Stored items:
Start of Block
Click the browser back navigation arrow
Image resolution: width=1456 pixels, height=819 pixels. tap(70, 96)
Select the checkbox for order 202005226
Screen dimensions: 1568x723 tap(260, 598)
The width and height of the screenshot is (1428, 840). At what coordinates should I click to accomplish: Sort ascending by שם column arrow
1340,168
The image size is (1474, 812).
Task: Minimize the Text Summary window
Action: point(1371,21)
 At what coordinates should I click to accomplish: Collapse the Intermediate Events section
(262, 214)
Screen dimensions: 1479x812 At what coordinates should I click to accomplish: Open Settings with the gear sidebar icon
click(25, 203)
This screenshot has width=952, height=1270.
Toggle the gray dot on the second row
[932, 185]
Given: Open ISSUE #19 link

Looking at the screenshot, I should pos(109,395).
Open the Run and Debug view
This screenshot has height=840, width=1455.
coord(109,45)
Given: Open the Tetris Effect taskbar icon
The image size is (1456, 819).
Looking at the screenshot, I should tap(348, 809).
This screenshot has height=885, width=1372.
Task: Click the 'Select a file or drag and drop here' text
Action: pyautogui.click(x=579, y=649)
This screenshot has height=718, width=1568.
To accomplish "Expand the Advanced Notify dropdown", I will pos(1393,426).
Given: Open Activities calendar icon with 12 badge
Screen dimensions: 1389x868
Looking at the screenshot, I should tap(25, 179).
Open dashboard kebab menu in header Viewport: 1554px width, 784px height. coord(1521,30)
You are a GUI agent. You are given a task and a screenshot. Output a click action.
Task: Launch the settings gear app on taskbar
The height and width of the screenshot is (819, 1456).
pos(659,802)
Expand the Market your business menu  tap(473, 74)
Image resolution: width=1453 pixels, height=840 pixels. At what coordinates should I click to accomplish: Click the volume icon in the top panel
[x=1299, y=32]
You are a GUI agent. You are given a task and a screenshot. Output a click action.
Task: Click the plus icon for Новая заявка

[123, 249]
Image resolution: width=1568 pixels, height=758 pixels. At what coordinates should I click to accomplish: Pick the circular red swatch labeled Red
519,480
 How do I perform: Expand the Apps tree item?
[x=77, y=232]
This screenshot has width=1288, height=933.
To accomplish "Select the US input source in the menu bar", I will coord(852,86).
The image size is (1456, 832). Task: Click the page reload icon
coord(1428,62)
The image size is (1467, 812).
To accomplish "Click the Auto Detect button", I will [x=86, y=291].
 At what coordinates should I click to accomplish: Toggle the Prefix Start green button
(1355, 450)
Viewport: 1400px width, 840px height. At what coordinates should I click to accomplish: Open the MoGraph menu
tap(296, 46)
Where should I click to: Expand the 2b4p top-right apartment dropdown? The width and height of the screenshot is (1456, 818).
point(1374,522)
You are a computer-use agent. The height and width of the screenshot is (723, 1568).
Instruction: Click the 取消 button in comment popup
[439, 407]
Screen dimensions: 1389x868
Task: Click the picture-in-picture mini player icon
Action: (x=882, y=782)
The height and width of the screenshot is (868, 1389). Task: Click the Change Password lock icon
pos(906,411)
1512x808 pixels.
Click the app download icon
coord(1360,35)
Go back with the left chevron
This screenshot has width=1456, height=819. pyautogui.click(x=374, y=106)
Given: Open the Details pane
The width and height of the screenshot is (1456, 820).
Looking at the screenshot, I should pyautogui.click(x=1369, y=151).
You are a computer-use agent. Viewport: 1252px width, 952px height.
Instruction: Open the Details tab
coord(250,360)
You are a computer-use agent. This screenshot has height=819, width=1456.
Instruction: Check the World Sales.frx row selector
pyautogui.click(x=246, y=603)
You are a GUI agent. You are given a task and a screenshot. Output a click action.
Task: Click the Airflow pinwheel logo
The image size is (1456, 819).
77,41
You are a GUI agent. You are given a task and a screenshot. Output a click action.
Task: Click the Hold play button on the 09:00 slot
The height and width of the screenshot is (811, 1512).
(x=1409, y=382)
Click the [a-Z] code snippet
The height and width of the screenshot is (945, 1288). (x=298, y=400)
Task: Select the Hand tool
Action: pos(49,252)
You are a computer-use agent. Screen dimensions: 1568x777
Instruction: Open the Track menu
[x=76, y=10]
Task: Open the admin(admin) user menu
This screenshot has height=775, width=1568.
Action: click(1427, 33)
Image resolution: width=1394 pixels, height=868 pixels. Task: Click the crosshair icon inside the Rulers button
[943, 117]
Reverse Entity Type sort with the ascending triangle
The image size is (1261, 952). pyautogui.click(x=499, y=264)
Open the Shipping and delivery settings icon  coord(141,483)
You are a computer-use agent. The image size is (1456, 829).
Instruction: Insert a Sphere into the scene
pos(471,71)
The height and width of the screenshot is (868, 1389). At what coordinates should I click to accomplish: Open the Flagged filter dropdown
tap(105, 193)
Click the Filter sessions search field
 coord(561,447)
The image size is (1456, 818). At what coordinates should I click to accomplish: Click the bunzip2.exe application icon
End of Block
What to work on:
Print the entries once more, character for character.

Written response:
Click the browser back navigation arrow
Image resolution: width=1456 pixels, height=819 pixels. tap(70, 96)
Select the checkbox for order 202005226
Screen dimensions: 1568x723 tap(260, 598)
The width and height of the screenshot is (1428, 840). At what coordinates should I click to accomplish: Sort ascending by שם column arrow
1340,168
The image size is (1474, 812).
Task: Minimize the Text Summary window
Action: point(1371,21)
 At what coordinates should I click to accomplish: Collapse the Intermediate Events section
(262, 214)
Screen dimensions: 1479x812 At what coordinates should I click to accomplish: Open Settings with the gear sidebar icon
click(25, 203)
This screenshot has width=952, height=1270.
Toggle the gray dot on the second row
[932, 185]
Given: Open ISSUE #19 link

Looking at the screenshot, I should pos(109,395).
Open the Run and Debug view
This screenshot has height=840, width=1455.
coord(109,45)
Given: Open the Tetris Effect taskbar icon
The image size is (1456, 819).
Looking at the screenshot, I should tap(348, 809).
This screenshot has height=885, width=1372.
Task: Click the 'Select a file or drag and drop here' text
Action: pyautogui.click(x=579, y=649)
This screenshot has height=718, width=1568.
To accomplish "Expand the Advanced Notify dropdown", I will pos(1393,426).
Given: Open Activities calendar icon with 12 badge
Screen dimensions: 1389x868
Looking at the screenshot, I should tap(25, 179).
Open dashboard kebab menu in header Viewport: 1554px width, 784px height. coord(1521,30)
You are a GUI agent. You are given a task and a screenshot. Output a click action.
Task: Launch the settings gear app on taskbar
The height and width of the screenshot is (819, 1456).
pos(659,802)
Expand the Market your business menu  tap(473, 74)
Image resolution: width=1453 pixels, height=840 pixels. At what coordinates should I click to accomplish: Click the volume icon in the top panel
[x=1299, y=32]
You are a GUI agent. You are given a task and a screenshot. Output a click action.
Task: Click the plus icon for Новая заявка

[123, 249]
Image resolution: width=1568 pixels, height=758 pixels. At what coordinates should I click to accomplish: Pick the circular red swatch labeled Red
519,480
 How do I perform: Expand the Apps tree item?
[x=77, y=232]
This screenshot has width=1288, height=933.
To accomplish "Select the US input source in the menu bar", I will coord(852,86).
The image size is (1456, 832). Task: Click the page reload icon
coord(1428,62)
The image size is (1467, 812).
To accomplish "Click the Auto Detect button", I will [x=86, y=291].
 At what coordinates should I click to accomplish: Toggle the Prefix Start green button
(1355, 450)
Viewport: 1400px width, 840px height. At what coordinates should I click to accomplish: Open the MoGraph menu
tap(296, 46)
Where should I click to: Expand the 2b4p top-right apartment dropdown? The width and height of the screenshot is (1456, 818).
point(1374,522)
You are a computer-use agent. The height and width of the screenshot is (723, 1568).
Instruction: Click the 取消 button in comment popup
[439, 407]
Screen dimensions: 1389x868
Task: Click the picture-in-picture mini player icon
Action: (x=882, y=782)
The height and width of the screenshot is (868, 1389). Task: Click the Change Password lock icon
pos(906,411)
1512x808 pixels.
Click the app download icon
coord(1360,35)
Go back with the left chevron
This screenshot has width=1456, height=819. pyautogui.click(x=374, y=106)
Given: Open the Details pane
The width and height of the screenshot is (1456, 820).
Looking at the screenshot, I should pyautogui.click(x=1369, y=151).
You are a computer-use agent. Viewport: 1252px width, 952px height.
Instruction: Open the Details tab
coord(250,360)
You are a computer-use agent. This screenshot has height=819, width=1456.
Instruction: Check the World Sales.frx row selector
pyautogui.click(x=246, y=603)
You are a GUI agent. You are given a task and a screenshot. Output a click action.
Task: Click the Airflow pinwheel logo
The image size is (1456, 819).
77,41
You are a GUI agent. You are given a task and a screenshot. Output a click action.
Task: Click the Hold play button on the 09:00 slot
The height and width of the screenshot is (811, 1512).
(x=1409, y=382)
Click the [a-Z] code snippet
The height and width of the screenshot is (945, 1288). (x=298, y=400)
Task: Select the Hand tool
Action: pos(49,252)
You are a computer-use agent. Screen dimensions: 1568x777
Instruction: Open the Track menu
[x=76, y=10]
Task: Open the admin(admin) user menu
This screenshot has height=775, width=1568.
Action: click(1427, 33)
Image resolution: width=1394 pixels, height=868 pixels. Task: Click the crosshair icon inside the Rulers button
[943, 117]
Reverse Entity Type sort with the ascending triangle
The image size is (1261, 952). pyautogui.click(x=499, y=264)
Open the Shipping and delivery settings icon  coord(141,483)
You are a computer-use agent. The image size is (1456, 829).
Instruction: Insert a Sphere into the scene
pos(471,71)
The height and width of the screenshot is (868, 1389). At what coordinates should I click to accomplish: Open the Flagged filter dropdown
tap(105, 193)
Click the Filter sessions search field
 coord(561,447)
The image size is (1456, 818). At what coordinates should I click to accomplish: Click the bunzip2.exe application icon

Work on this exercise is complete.